2- Pour se la jouer successivement « Gorilles dans la brume », « Out of Africa » et « la Guerre du feu ».
3- Pour l’excitation d’une expédition dans la jungle et la savane où se tapissent des animaux sauvages.
4- Pour la rencontre avec un peuple envoûtant et la beauté exceptionnelle des paysages africains.
5- Pour approcher de près les plus beaux animaux de la savane africaine au cours d’un safari-photo.
Infos pratiques :
NB : Le trekking individuel au Kilimandjaro est interdit, il est obligatoire de passer par les services d’une agence agréée.
Où dormir : Sous sa tente et dans les refuges des différentes voies…
Où manger : Sur un rocher plat avec son pique-nique… Il n’y a pas de restaurants d’altitude…
Saisons : 2 saisons des pluies à éviter absolument : de mi-octobre à mi-décembre et de mi-mars à mi-juin. Le top est de fin juin à début octobre.
Itinéraires : L’ascension du Kili ne présente aucune difficulté technique, hormis l’acclimatation à la haute altitude.
Plusieurs voies d’accès plus ou moins difficile sont répertoriées. Marangu, Machame, Mweka et Umbwe en sont les plus connues et portent le nom des villages où nous retrouvons les principales entrées du Parc national du Mont Kilimandjaro :
-La voie Marangu est l’itinéraire classique parsemé de refuges et très fréquenté.
-La voie Machame est la plus belle et la plus progressive.
-Les voies Umbwe et Rongai sont plus raides et glissantes.

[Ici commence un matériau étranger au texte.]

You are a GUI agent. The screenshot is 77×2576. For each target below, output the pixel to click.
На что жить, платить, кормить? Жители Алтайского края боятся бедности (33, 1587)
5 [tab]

-La voie Shira est plus longue mais belle.
Budget :
Compter 2 000 à 2 500 euros pour deux semaines incluant le vol, la taxe d’ascension et quelques jours en safari.
Vol :
9 à 10h de vol depuis la France : Air France, KLM, British Airways…
Environ 800 euros l’aller / retour
Europe – Kilimandjaro Airport sur ligne régulière.
Décalage horaire par rapport à la France : + 2h en hiver et + 1h en été.
Santé :
Mise à jour nécessaire des vaccinations classiques : tétanos, polio, tuberculose, diphtérie, typhoïde.
La vaccination contre la fièvre jaune est obligatoire pour la Tanzanie et il faut théoriquement se munir de son carnet international de vaccination. Diamox : médicament symptomatique du mal des montagnes sur prescription.
Prestataires : Toutes les agences de trek dignes de ce nom proposent l’ascension du Kilimandjaro !
Utile :
Visa obligatoire pour la Tanzanie : 35 euros. Munissez-vous de votre passeport, de 1 photos d’identité, de votre billet d’avion ou d’une attestation de voyage.